言罷,裴溫言又眼睜睜看著宋白玦的小髒手拽上了他的袖子,他感覺他額頭上的青筋快要不受他控制的爆起了。
裴溫言再一次揮開宋白玦的手“你若聽不懂人言,我便解釋給你聽。我在師尊面前說的是‘他既如此脆弱,處處讓我護著讓著,那不如叫他與我結為道侶,好叫我護他生生世世。’”
“這句話的意思是,我對處處需要讓著你這件事情感到厭煩。我在嘲諷挖苦你。好了,我解釋完了,你現在明白了嗎?”
宋白玦僵硬的點點頭,心裡有些酸澀。
那日師尊修為又進一步,已半步踏入仙門,飛升之時指日可待。
宋白玦臥於師尊膝頭,既替師尊高興,又捨不得師尊離他而去。
於是宋白玦裝作很可憐的樣子向會須君訴苦“師尊,我修為長進緩慢,門中長老弟子各個都覺得我不配做您徒兒。
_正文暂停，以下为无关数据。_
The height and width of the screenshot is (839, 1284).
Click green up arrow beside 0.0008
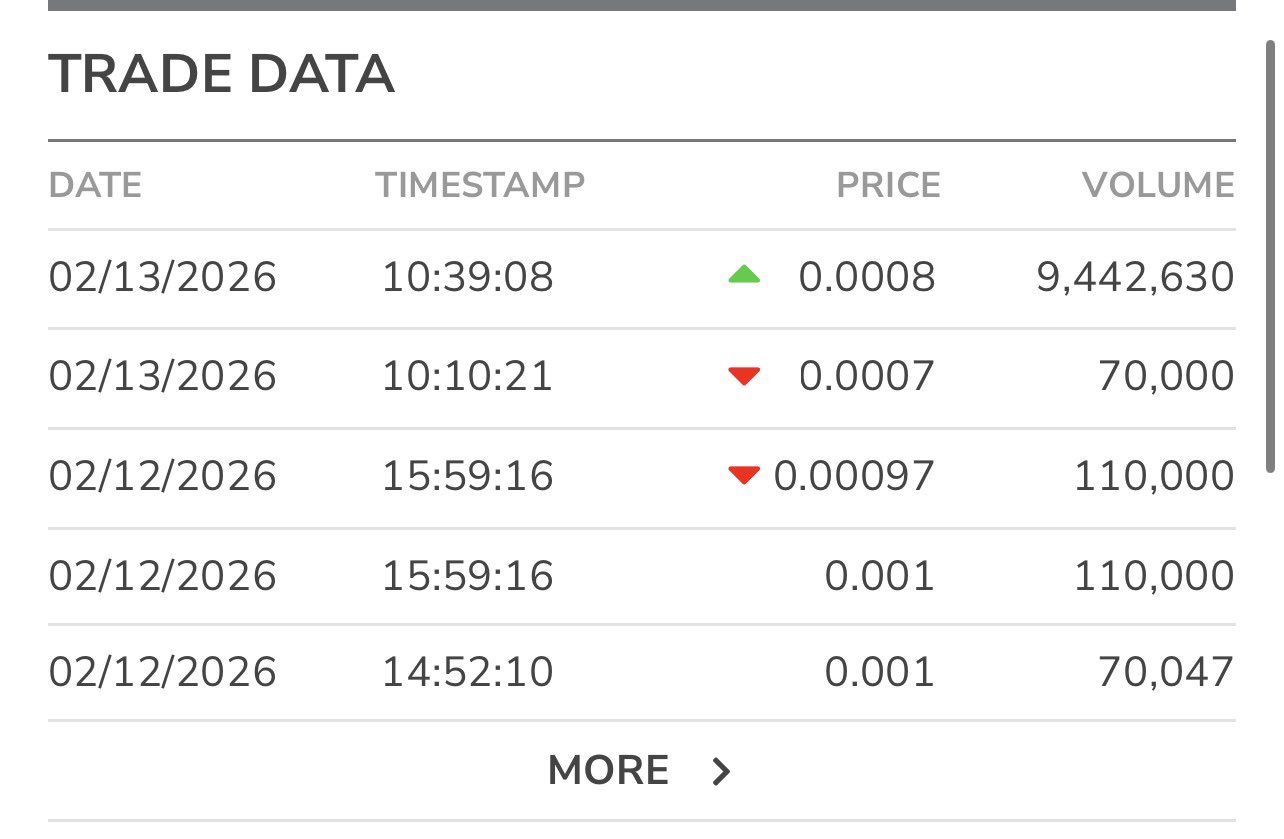pos(744,275)
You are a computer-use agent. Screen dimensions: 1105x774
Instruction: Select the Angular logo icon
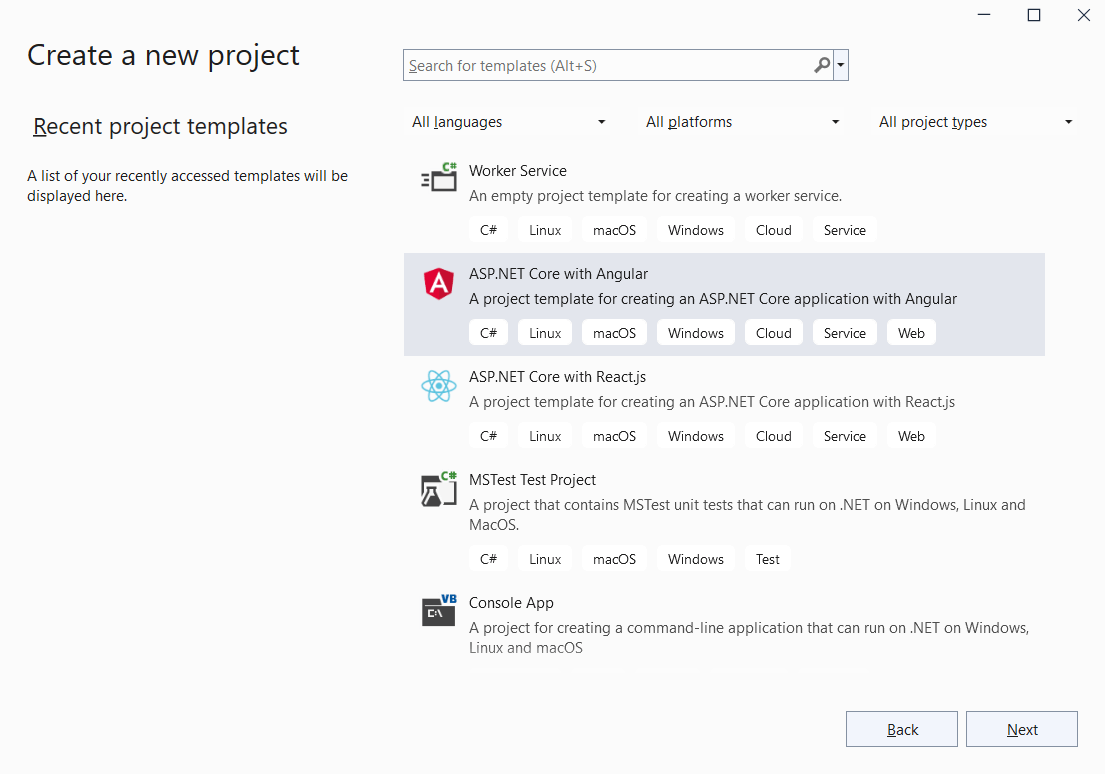439,284
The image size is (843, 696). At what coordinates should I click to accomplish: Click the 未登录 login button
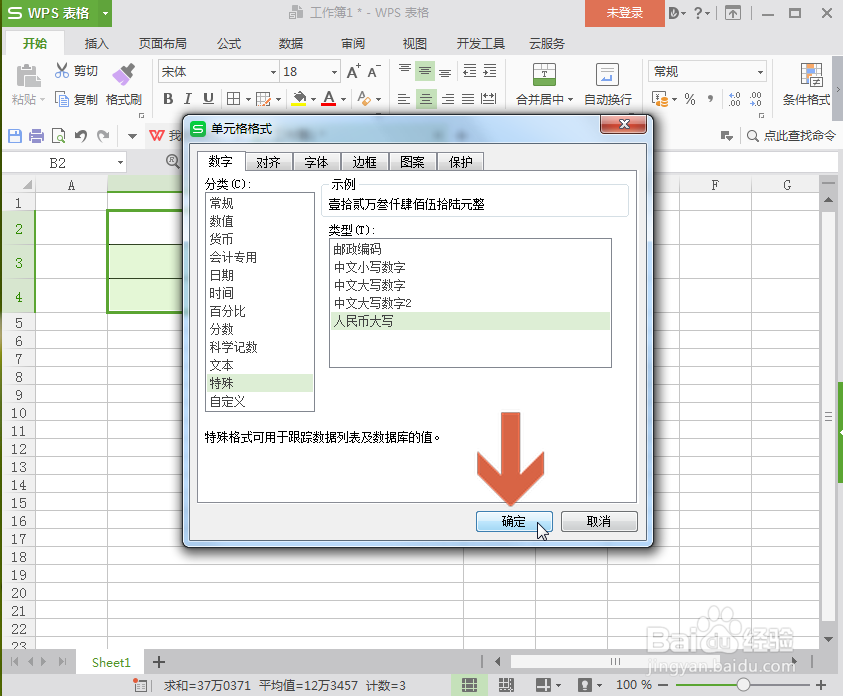tap(623, 14)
“師弟天賦修為家世都勝我許多,若是哪一日,您飛升而去。徒兒孤苦無依被人欺負了,怎麼辦?”
會須君輕撫宋白玦發頂,安慰他“為師暫無飛升的意願,況且我看你師弟為人正直,絕不會是欺負你的人。”
宋白玦仗著會須君寵愛,得寸進尺,抱著會須君大腿繼續撒嬌“我不管,我不管,師尊不能離開我。我會被欺負的,我肯定會被欺負的。”
會須君無奈搖頭,用千裡傳音之法喚來了裴溫言。
剛踏入會須君住處的裴溫言見伏於會須君膝頭的宋白玦眼露不屑。
“溫言,你覺得你師兄如何?”
面對會須君的問詢,裴溫言很快答道“師兄良善有餘,而能力不足。面容甚佳,但內無點墨。”
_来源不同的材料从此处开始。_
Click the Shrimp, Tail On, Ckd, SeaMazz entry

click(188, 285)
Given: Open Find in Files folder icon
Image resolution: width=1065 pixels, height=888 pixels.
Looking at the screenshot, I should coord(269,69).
會須君點了點頭,而對於沒有讀過幾天書的宋白玦而言卻聽不大懂,在心裡悄悄吐槽裴溫言,讀過兩天書有什麼了不起的,說話老是文縐縐的,讓人聽不明白。
會須君又問“那你可有過取代你師兄做踏雲門宗主的念頭?”
什麼?宗主?
宋白玦臉上一片茫然,而後漸漸染上笑意,師尊心裡居然已經定了他做下一任宗主。
裴溫言為會須君明晃晃的偏心,微不可察的皺眉,但還是答道“踏雲門由師尊您建立,這下一任宗主之位,自然由您說了算。若師尊已定了是師兄做這下一任宗主,弟子絕無怨言,到時徒兒自會為師兄倒上一杯恭賀的喜酒,然後收起行囊回家繼承裴家産業。”
裴家是橫霸一方的修仙大族,勢力滲透進修仙界的每一個角落,而裴溫言作為裴家這一代唯一的嫡子,繼承家業也是遲早的事情。
換言之,裴溫言沒必要窺探踏雲門宗主之位。
可對宋白玦來說,這只是他留下師尊的一個由頭,許諾的未來踏雲門宗主之位也只是意外之喜。
於是他繼續搖晃會須君的胳膊“師尊,師弟是對您隨口一說,你走了,他肯定得欺負我,這天下蒼生也會各個欺負我,師尊你不能走的。”
宋白玦隨口一說之言,卻不想真在會須君仙逝後都一一應驗。
而此刻誰也不知後來事情的走向。
裴溫言被質疑人品,怒氣沖沖道“他既如此脆弱,處處讓我護著讓著,那不如叫他與我結為道侶,好叫我護他生生世世。”
這話說出去,裴溫言已有三分後悔。因為他內心深處真有點喜歡他師兄偶爾的活潑性子,明明弱的可怕,還老要擋在他前面逞師兄的威風。
會須君面色微不可察的閃過一絲怒氣,待面色恢複平常後說道“你與玦兒正是修道的關鍵期,怎能此刻分心談什麼道侶。”
裴溫言自覺失言,低頭向會須君道歉。
會須君點了點頭“為師知道你對宗主之位的想法了,你且先回去吧。”
裴溫言向會須君恭敬行禮,抬頭時為自己失言也為自己可笑的好感,又瞪了一眼宋白玦。
宋白玦還不知道發生了什麼,在會須君膝上抬頭問會須君“道侶是什麼?”
會須君便又露出慈愛的表情,摸著宋白玦的腦袋說道“那是一種很親密的關系,締結了這個關系後,那締結成為道侶的雙方便成了彼此最親密的人。分享彼此的喜樂,感知彼此的存在。”